_What to do_
Copy the records below exactly, from the line containing "Task: Open Help & Support menu" through the last line, and leave out every picture.

_Supplied data_

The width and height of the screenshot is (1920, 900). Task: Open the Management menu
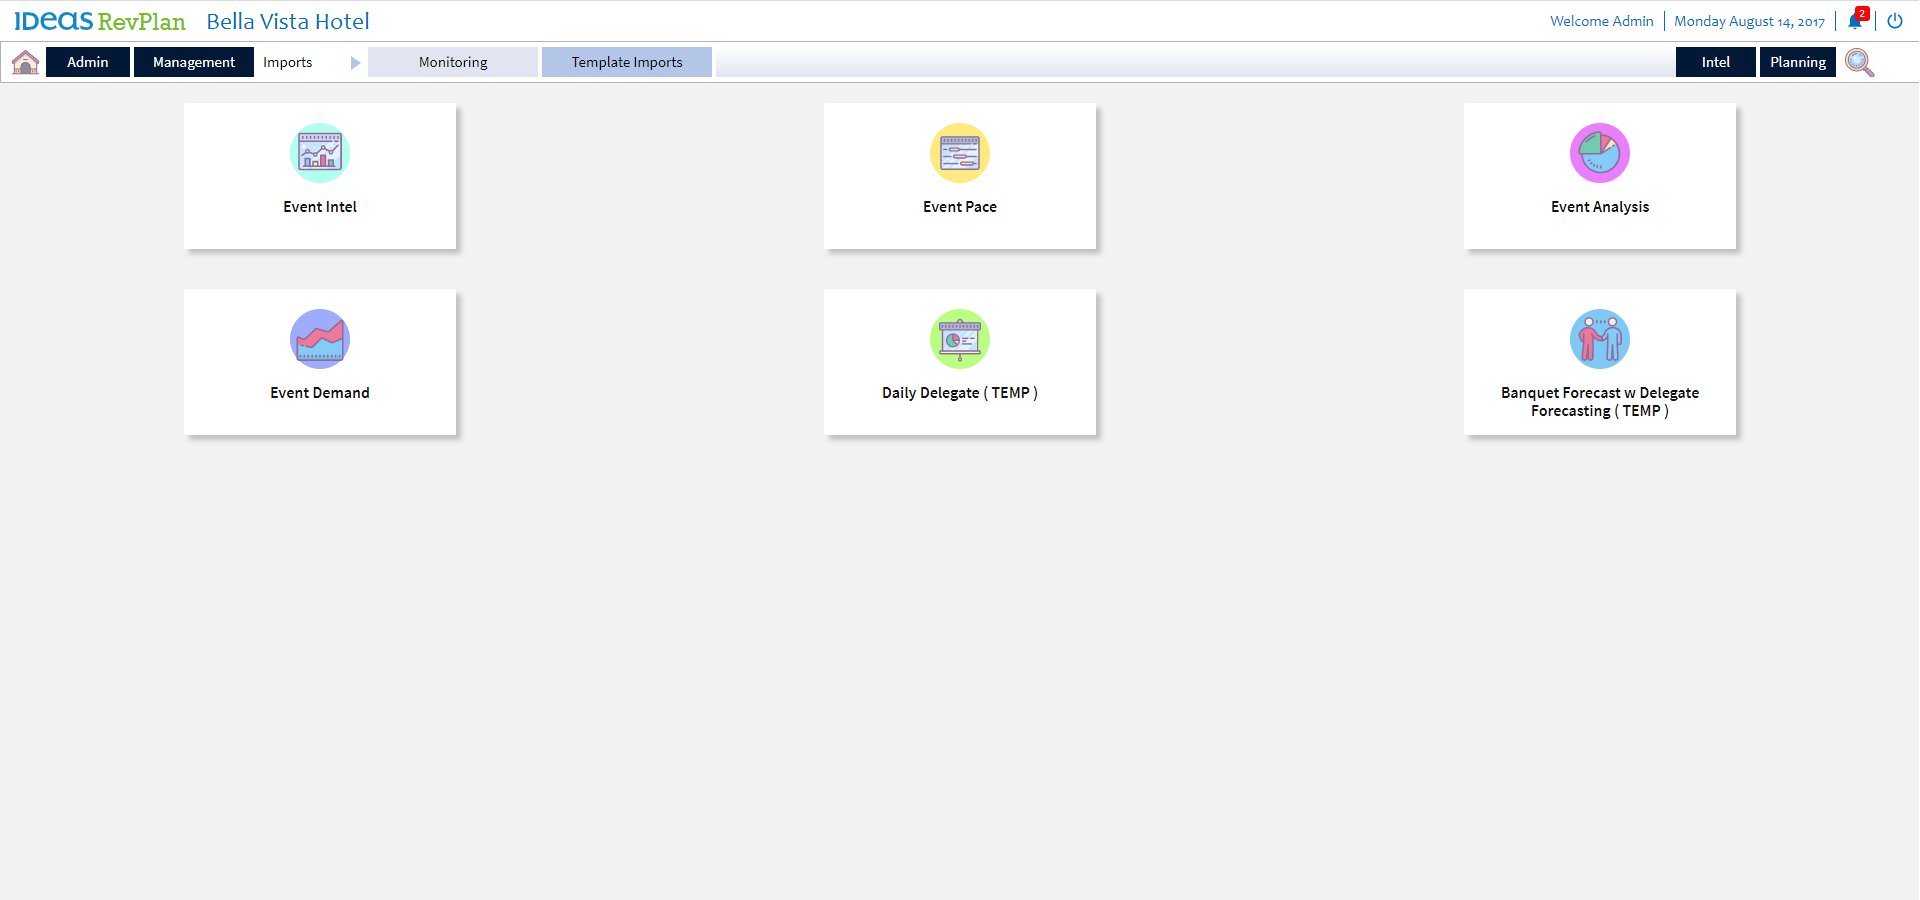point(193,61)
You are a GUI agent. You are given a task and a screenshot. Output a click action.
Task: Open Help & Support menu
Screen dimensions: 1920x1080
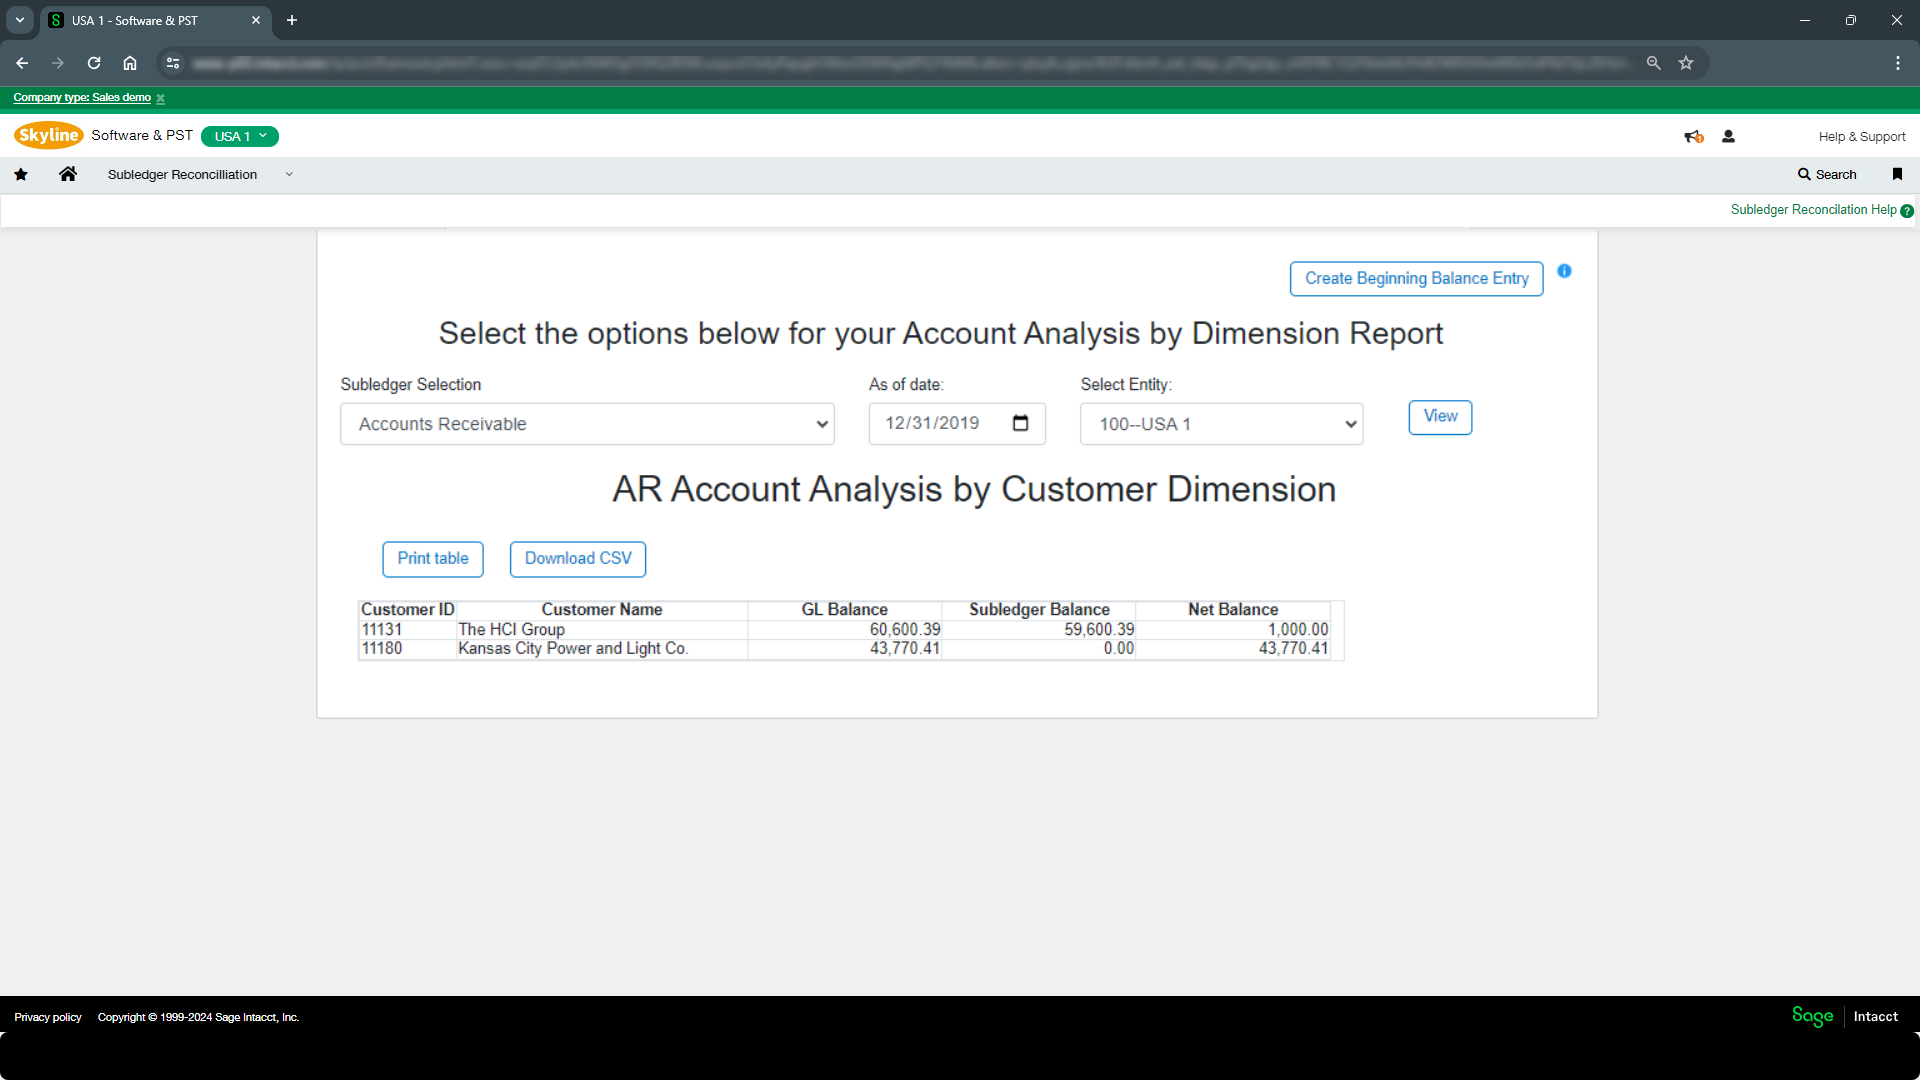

_Solved problem_
Task: Open Help & Support menu
Screen dimensions: 1920x1080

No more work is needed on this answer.